WORK TO COMPLETE: Reproduce the lines of the listing starting at the line containing "This screenshot has width=457, height=406." and ending at the line containing "This screenshot has height=727, width=581.", both included, leaving out the pictures.

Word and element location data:
——
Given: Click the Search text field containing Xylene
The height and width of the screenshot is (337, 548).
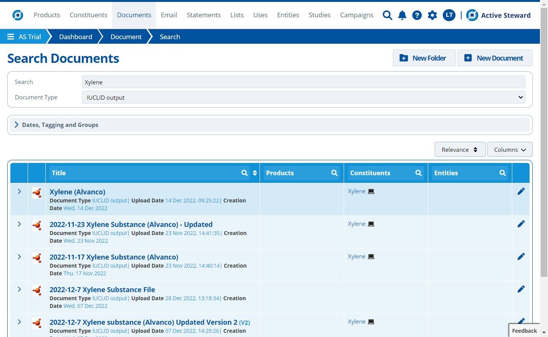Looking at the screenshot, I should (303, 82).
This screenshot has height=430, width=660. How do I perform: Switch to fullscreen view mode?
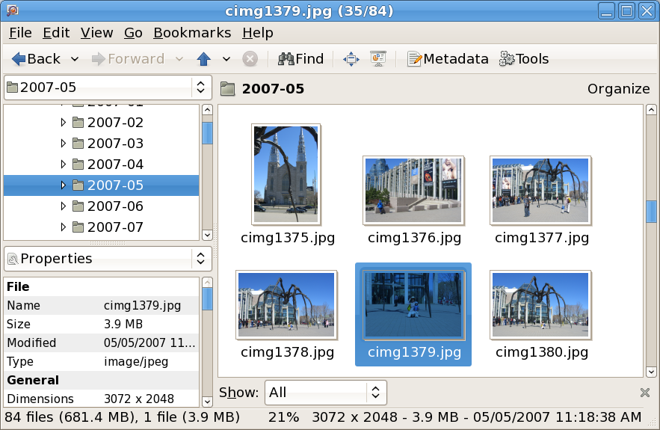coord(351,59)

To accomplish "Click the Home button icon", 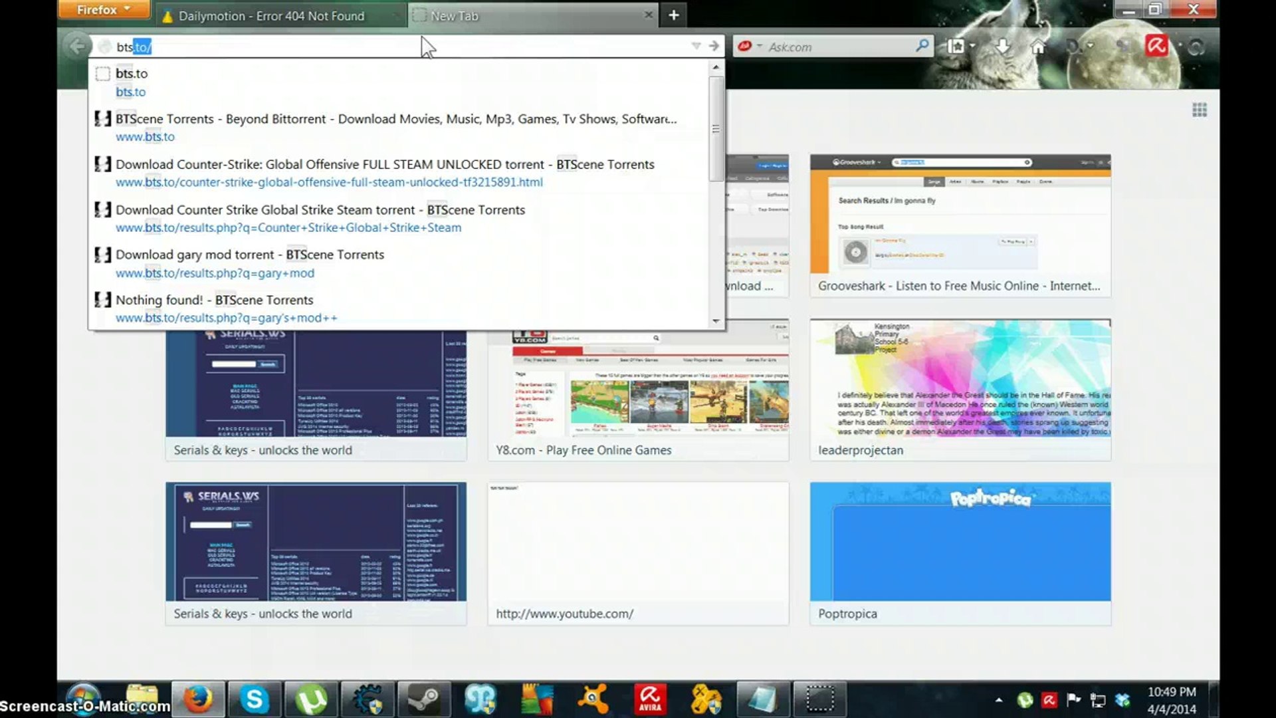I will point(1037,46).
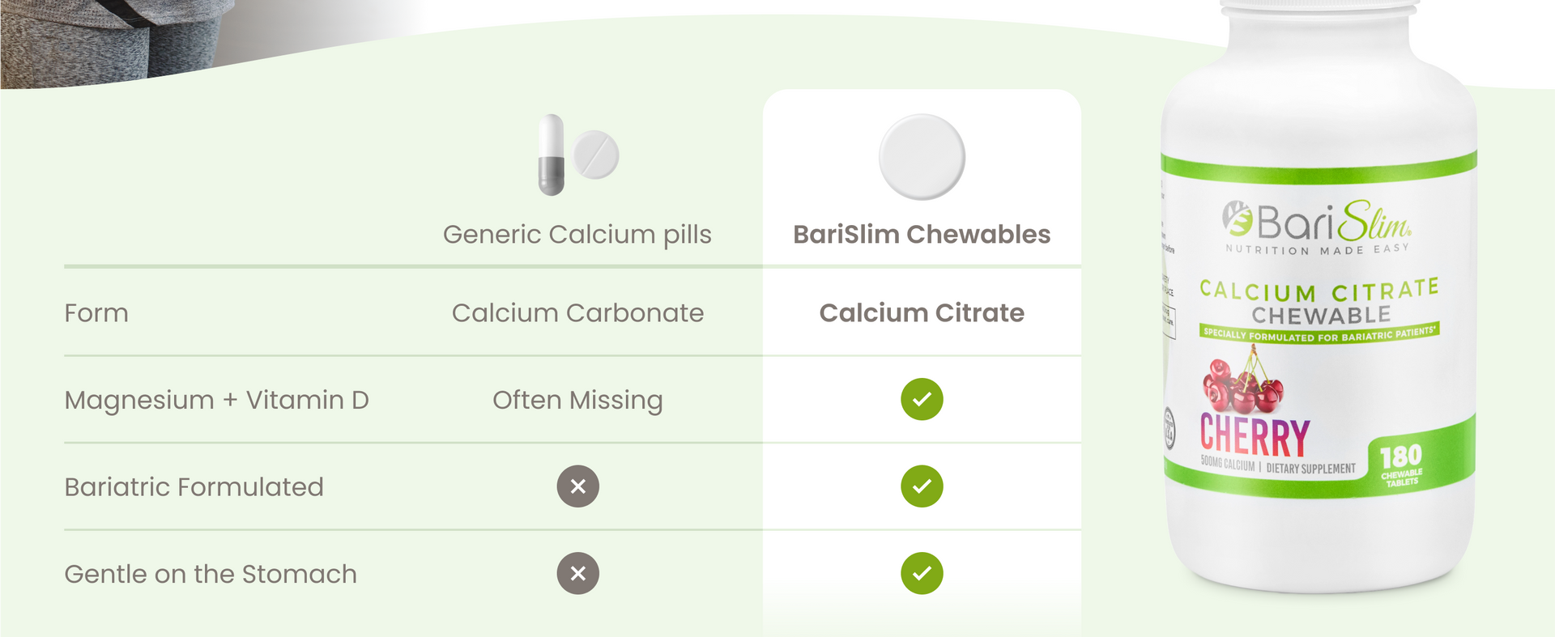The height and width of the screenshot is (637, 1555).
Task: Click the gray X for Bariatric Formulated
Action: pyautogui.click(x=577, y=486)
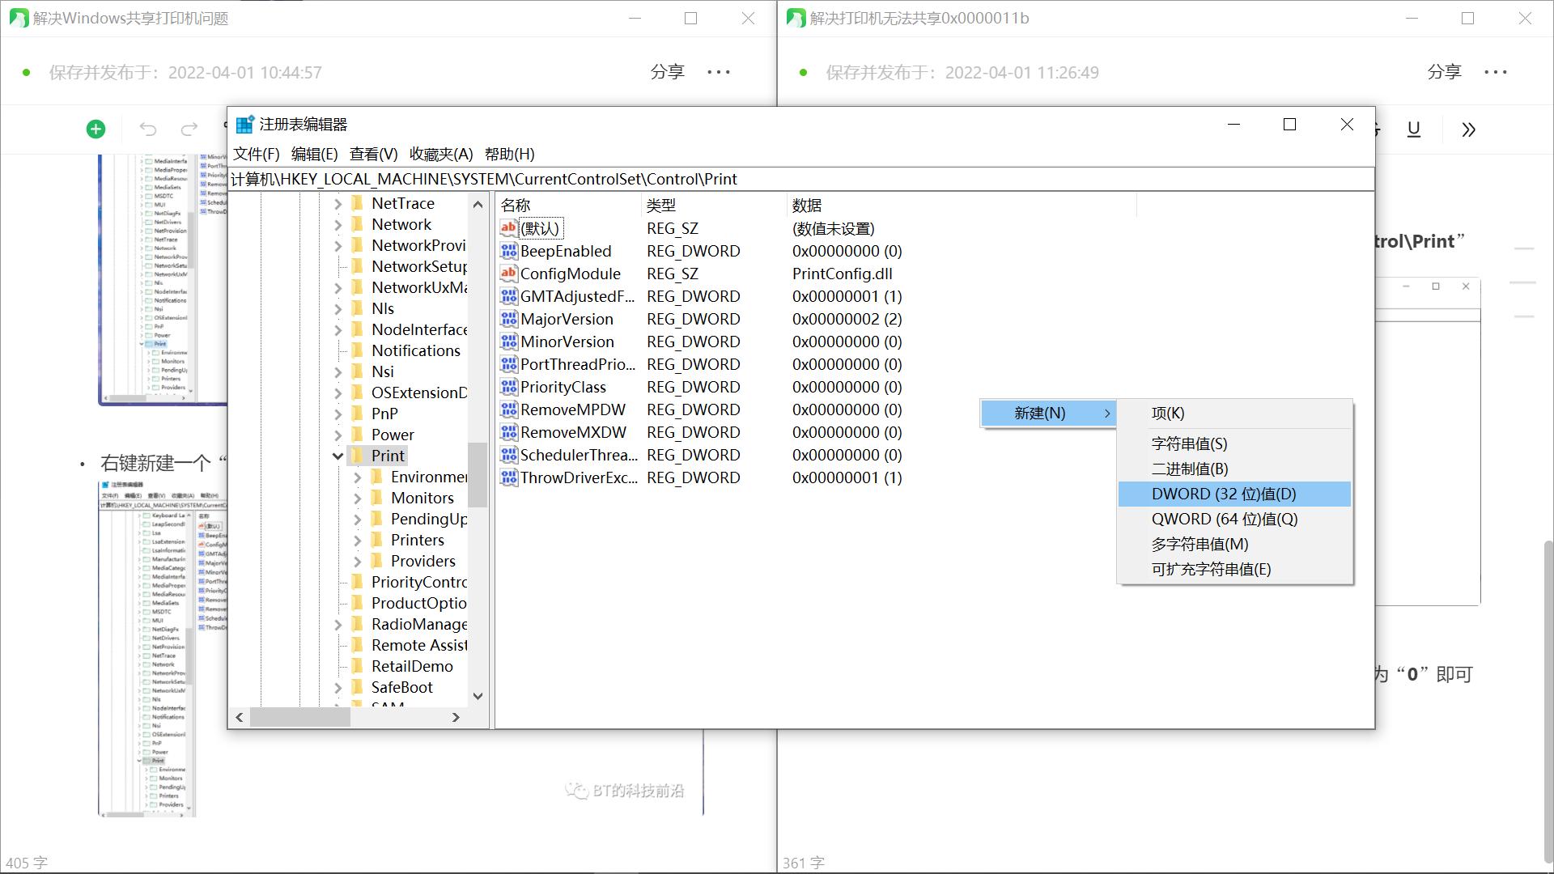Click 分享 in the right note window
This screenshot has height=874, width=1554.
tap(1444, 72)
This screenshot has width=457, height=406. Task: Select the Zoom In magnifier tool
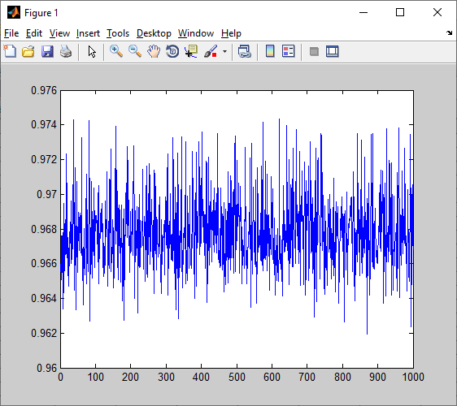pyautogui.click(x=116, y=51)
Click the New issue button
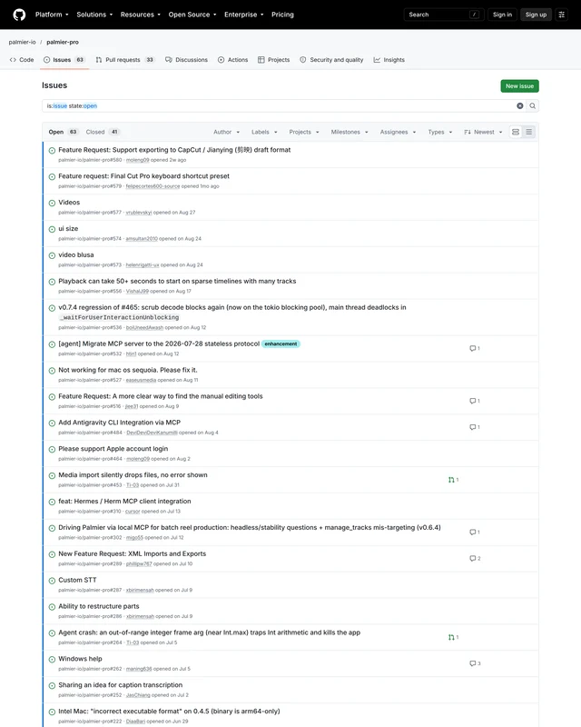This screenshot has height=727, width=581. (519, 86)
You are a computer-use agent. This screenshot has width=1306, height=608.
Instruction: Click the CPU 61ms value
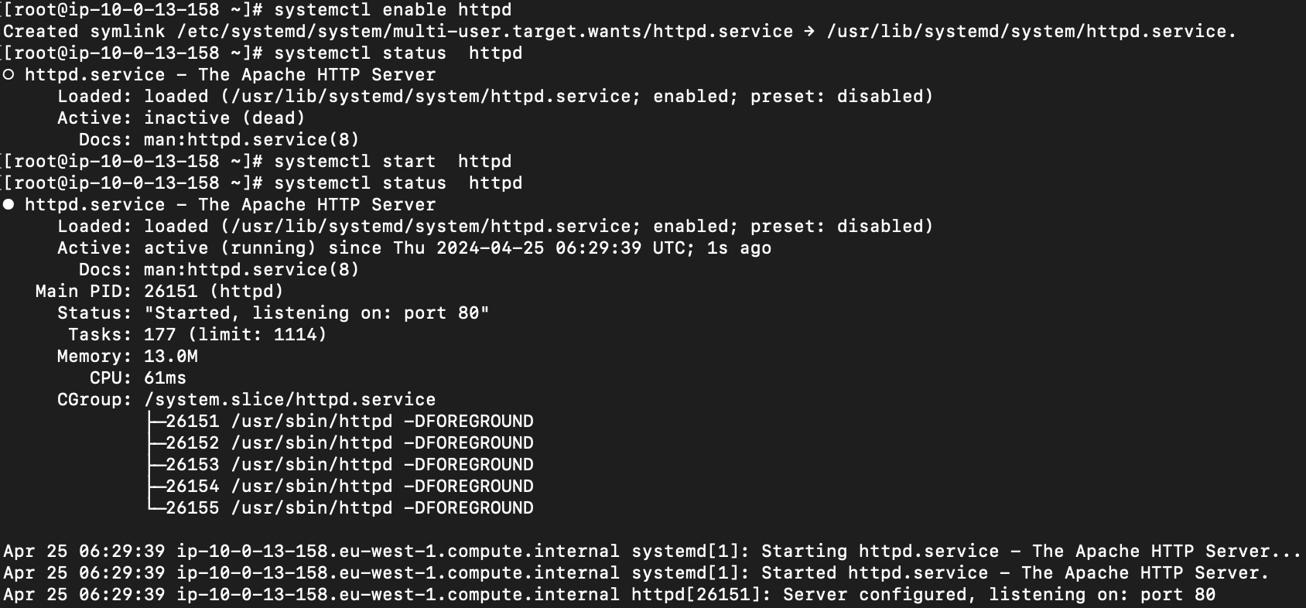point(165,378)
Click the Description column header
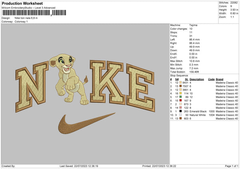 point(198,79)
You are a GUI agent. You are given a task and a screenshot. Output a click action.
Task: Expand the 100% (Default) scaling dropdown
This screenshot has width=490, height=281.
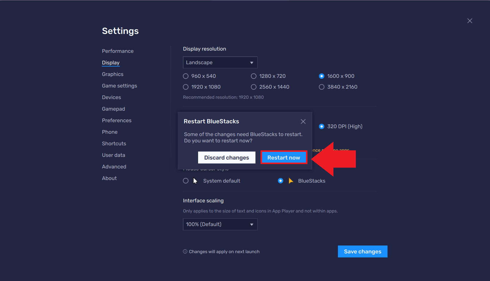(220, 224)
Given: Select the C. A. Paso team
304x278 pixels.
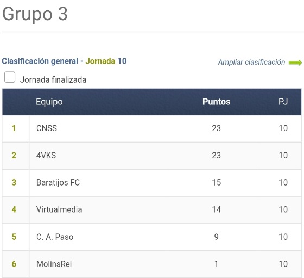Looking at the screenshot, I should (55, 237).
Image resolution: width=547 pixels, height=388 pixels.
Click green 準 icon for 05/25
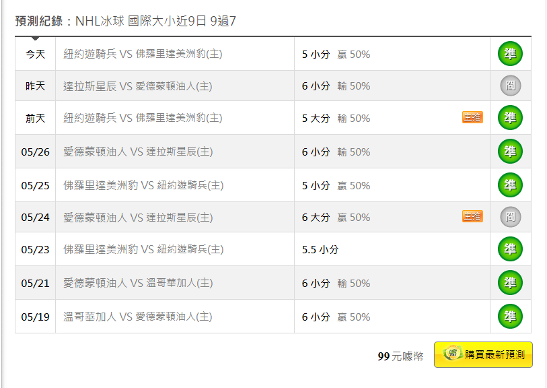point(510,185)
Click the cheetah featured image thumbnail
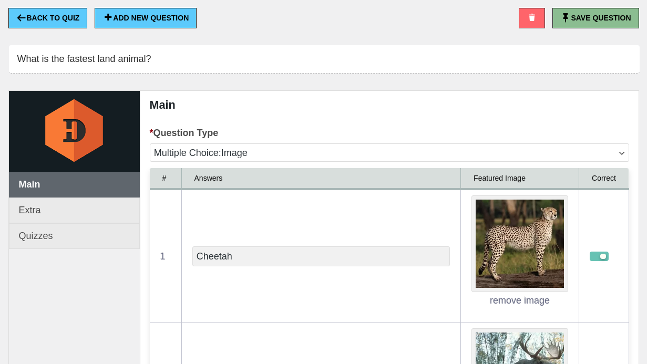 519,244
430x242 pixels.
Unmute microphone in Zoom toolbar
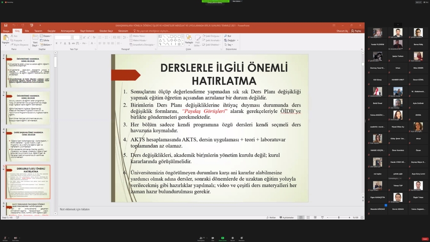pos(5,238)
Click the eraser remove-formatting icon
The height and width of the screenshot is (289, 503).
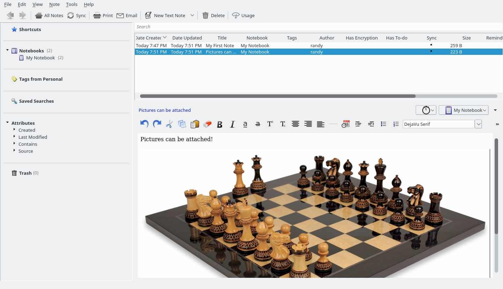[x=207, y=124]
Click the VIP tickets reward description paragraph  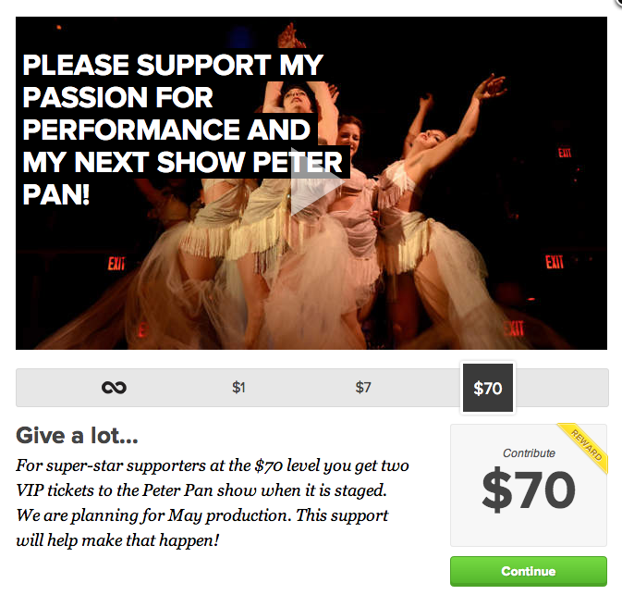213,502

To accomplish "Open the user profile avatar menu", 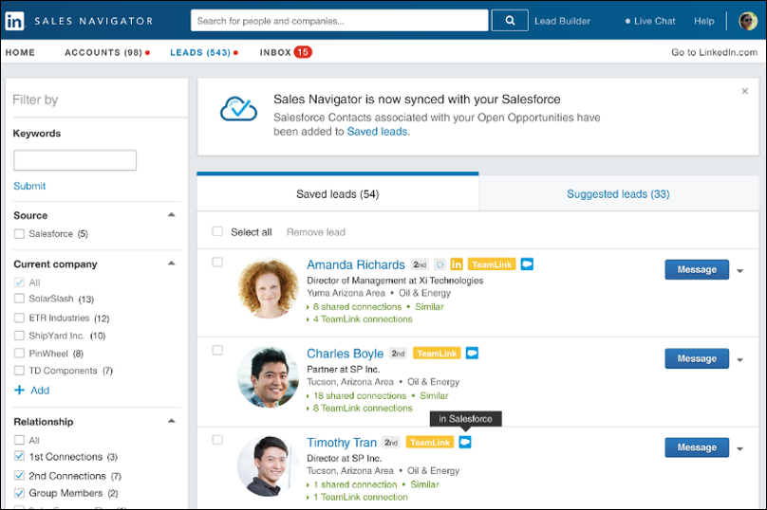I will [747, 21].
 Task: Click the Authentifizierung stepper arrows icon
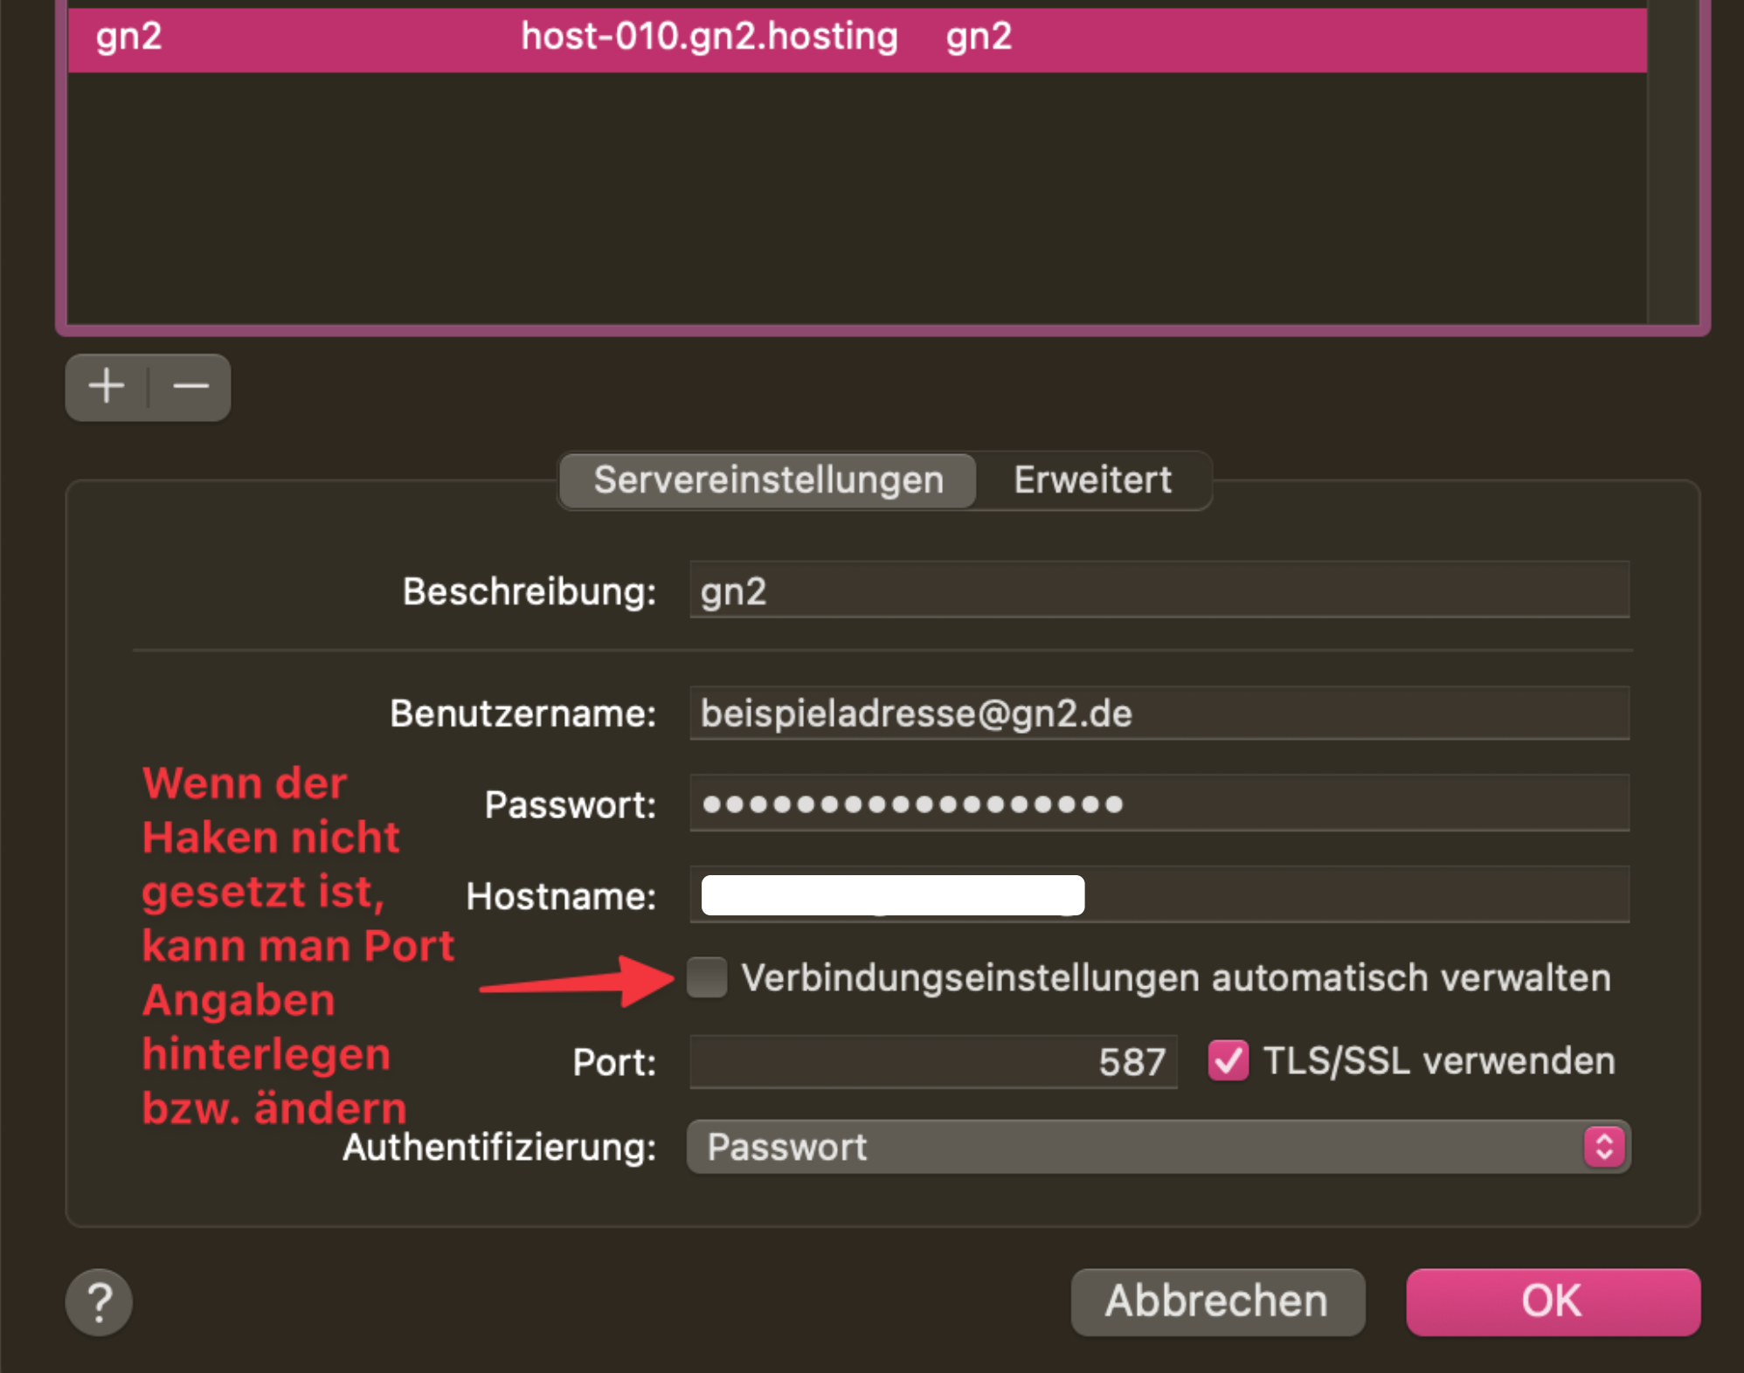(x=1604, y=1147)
——
EXPECTED ANSWER:
This screenshot has width=457, height=406. Task: Select the Zoom In magnifier tool
pyautogui.click(x=116, y=51)
Click the New issue button
This screenshot has height=727, width=581. (519, 86)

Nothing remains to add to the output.